Playbook 02

Diligence.

Parallelized research, structured memo drafting, and a higher bar for what a partner reads before a first meeting.

Module 01

Data Intake

Get every artifact a company will share into the system within hours of the first call — the foundation every other module builds on.

Diligence runs on the material the company hands you. Startups are not public companies — the deck, the data room, the metrics dump, the customer list, the architecture diagram, the cap table all live in the founder's Notion, Docsend, Drive, or an email attachment. Nothing a data vendor sells will replace it. The firms that win diligence are the firms that pull that material in fastest, store it cleanly, and make it usable across every future deal.

Ask early, ask directly

The data room request should go out immediately after the first call. Founders read hesitation as low conviction; a confident, specific ask ("send the room, the latest deck, and last month's metrics") gets a faster response than a vague one. For sensitive rounds — health, defense, regulated fintech — wait until trust and verification are established, then move. If the firm signs NDAs, have the template ready to go the same day. The cost of a slow ask is measured in days of diligence time you'll never get back.

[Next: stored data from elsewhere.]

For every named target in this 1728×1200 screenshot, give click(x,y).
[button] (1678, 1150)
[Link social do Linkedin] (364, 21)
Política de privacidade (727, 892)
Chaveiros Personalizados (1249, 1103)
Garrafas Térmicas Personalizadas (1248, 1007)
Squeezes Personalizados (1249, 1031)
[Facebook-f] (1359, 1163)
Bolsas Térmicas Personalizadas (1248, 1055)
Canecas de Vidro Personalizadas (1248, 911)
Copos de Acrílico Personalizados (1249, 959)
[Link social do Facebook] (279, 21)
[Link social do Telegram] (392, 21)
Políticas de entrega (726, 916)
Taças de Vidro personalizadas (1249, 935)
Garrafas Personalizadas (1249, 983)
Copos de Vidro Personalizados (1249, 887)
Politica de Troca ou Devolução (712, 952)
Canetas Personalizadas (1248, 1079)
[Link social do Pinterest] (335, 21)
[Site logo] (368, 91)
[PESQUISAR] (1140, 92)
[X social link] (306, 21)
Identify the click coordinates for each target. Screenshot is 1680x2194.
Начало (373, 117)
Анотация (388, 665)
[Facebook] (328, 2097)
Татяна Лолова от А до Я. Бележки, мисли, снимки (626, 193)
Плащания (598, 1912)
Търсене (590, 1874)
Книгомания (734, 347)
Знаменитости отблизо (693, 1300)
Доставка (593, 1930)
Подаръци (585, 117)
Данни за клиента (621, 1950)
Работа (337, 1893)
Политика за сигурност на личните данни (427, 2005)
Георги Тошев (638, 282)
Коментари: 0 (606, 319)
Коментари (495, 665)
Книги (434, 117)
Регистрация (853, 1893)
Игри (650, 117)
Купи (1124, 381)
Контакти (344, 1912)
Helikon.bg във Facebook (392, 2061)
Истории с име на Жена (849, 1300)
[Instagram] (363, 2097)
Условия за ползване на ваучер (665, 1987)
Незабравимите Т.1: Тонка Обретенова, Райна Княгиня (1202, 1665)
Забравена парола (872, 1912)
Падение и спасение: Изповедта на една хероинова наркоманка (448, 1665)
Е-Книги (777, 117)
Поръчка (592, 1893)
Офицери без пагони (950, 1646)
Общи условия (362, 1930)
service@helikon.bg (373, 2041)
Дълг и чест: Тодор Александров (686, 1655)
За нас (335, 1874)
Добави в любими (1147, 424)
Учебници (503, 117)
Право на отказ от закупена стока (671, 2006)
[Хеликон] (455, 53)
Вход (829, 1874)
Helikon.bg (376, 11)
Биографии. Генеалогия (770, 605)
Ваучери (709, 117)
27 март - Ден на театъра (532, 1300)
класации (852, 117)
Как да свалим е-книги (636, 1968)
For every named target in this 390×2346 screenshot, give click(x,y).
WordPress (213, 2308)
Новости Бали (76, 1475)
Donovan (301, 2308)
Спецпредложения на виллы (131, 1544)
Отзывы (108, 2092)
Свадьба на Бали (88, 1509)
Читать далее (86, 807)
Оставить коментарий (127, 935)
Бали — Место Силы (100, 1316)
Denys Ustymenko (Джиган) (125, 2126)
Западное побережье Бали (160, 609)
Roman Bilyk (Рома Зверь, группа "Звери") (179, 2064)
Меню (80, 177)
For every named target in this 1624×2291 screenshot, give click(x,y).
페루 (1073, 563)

What “the data” actually includes

Treat intake as broader than just the data room. The full set:

  • First call recording and transcript — the single highest-signal artifact in the entire process.
  • PitchBook (or equivalent) profile — funding history, cap table snapshot, prior round terms, comparable companies.
  • The data room — deck, financial model, KPI dashboard, customer list, contracts, org chart, technical docs.
  • Out-of-room artifacts — Docsend links, product demos, Loom walkthroughs, founder essays, public traction (GitHub, app stores, ad library).
  • Email and Slack threads with the founder — context that gets lost if it lives only in a partner's inbox.

Get it into the file drive — cleanly

Speed without structure is debt. Every deal should land in the firm's file drive under a consistent path (one folder per company, predictable subfolders for deck, financials, data room, calls, references). Docsend and similar gated links should be downloaded — manually or with the right tooling — and stored alongside everything else, because a link that expires in 30 days is not a research asset. Decks pulled as images get re-OCR'd. Recordings get transcribed. The standard is simple: if a partner opens the folder six months from now for a comparable deal, they should find everything in the place they expect.

Speed matters twice

The obvious payoff is this deal — the memo writes faster, the competitor map is richer, the reference calls land sharper because the raw material is already indexed. The less obvious payoff is every future deal. A company you pass on today becomes the benchmark, comp, or competitor for a deal you see in eighteen months. The firms that treat intake as a permanent archive — not a per-deal scramble — compound an information advantage that no data vendor sells.

The bar

Data room requested within 24 hours of the first call. Every artifact landed in the file drive within 24 hours of receipt. Recordings transcribed, decks OCR'd, links downloaded. Nothing stuck in an inbox, nothing stuck behind a Docsend expiry. From there, the rest of the diligence stack has something real to work with.